Corpora and Statistical Analysis of Non-Linguistic Symbol Systems – Richard Sproat (Google)
We report on the creation and analysis of a set of corpora of non-linguistic symbol systems. The resource, the first of its kind, consists of data from seven systems, both ancient and modern, with four further systems under development, and several others planned. The systems represent a range of types, including heraldic systems, formal systems, and systems that are mostly or purely decorative. We also compare these systems statistically with a large set of linguistic systems, which also range over both time and type.We show that none of the measures proposed in published work by Rao and colleagues (Rao et al., 2009a; Rao, 2010) or Lee and colleagues (Lee et al., 2010a) works. In particular, Rao’s entropic measures are evidently useless when one considers a wider range of examples of real non-linguistic symbol systems. And Lee’s measures, with the cutoff values they propose, misclassify nearly all of our non-linguistic systems. However, we also show that one of Lee’s measures, with different cutoff values, as well as another measure we develop here, do seem useful. We further demonstrate that they are useful largely because they are both highly correlated with a rather trivial feature: mean text length.

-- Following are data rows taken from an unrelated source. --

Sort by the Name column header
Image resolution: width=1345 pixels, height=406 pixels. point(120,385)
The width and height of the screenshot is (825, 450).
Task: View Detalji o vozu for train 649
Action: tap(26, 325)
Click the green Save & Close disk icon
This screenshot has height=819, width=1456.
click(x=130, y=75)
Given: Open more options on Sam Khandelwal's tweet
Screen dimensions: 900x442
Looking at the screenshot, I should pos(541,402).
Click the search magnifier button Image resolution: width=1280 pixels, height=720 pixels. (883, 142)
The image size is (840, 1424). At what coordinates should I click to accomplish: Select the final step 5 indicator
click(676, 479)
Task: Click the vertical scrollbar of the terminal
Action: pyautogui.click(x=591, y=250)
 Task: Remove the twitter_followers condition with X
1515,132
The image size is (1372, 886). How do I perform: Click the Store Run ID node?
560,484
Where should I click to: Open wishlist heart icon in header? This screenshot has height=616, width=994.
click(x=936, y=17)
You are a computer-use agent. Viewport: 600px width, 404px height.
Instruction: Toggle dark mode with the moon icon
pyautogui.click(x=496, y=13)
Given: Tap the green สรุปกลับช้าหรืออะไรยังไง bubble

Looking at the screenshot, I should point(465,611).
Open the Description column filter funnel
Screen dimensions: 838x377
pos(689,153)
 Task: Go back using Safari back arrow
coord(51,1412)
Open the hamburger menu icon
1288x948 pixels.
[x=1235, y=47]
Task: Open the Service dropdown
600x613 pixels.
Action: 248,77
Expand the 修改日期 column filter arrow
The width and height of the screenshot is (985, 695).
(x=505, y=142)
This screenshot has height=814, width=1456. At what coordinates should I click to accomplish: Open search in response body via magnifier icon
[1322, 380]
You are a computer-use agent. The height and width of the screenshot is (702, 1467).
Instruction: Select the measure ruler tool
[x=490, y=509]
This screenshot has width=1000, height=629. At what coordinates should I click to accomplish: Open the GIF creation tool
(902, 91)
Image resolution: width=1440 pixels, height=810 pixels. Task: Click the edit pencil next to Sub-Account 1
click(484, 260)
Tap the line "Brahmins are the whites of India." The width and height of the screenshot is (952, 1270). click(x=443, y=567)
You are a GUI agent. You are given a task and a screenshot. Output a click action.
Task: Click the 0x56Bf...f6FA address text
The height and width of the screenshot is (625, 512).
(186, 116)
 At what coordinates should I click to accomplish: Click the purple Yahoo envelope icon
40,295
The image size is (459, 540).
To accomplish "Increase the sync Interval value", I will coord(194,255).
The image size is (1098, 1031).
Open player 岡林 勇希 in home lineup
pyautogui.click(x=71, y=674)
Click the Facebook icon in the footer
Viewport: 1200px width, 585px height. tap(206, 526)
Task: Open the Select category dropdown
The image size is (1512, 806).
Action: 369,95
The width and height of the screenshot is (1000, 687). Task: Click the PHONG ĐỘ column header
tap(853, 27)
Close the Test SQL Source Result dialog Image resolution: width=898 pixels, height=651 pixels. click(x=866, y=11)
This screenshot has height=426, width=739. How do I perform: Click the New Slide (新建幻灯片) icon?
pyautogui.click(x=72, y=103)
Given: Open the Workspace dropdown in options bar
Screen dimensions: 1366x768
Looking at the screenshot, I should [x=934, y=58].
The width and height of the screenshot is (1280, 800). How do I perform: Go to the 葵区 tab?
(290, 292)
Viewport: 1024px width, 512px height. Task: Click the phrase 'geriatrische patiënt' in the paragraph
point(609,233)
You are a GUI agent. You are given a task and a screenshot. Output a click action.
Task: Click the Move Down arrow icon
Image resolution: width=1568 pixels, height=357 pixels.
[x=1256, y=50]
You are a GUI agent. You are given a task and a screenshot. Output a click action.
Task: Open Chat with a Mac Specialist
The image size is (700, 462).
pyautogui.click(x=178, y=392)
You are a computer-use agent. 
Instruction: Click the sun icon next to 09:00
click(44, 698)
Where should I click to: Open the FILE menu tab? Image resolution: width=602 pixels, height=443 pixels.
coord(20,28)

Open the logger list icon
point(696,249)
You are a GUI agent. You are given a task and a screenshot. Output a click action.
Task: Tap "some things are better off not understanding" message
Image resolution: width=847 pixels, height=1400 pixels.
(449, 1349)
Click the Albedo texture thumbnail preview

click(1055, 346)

Richard Sproat received his Ph.D. in Linguistics from the Massachusetts Institute of Technology in 1985. He has worked at AT&T Bell Labs, at Lucent’s Bell Labs and at AT&T Labs — Research, before joining the faculty of the University of Illinois. From there he moved to the Center for Spoken Language Understanding at the Oregon Health & Science University. In the Fall of 2012 he moved to Google, New York as a Research Scientist.Sproat has worked in numerous areas relating to language and computational linguistics, including syntax, morphology, computational morphology, articulatory and acoustic phonetics, text processing, text-to-speech synthesis, and text-to-scene conversion. Some of his recent work includes multilingual named entity transliteration, the effects of script layout on readers’ phonological awareness, and tools for automated assessment of child language. At Google he works on multilingual text normalization and finite-state methods for language processing. He also has a long-standing interest in writing systems and symbol systems more generally.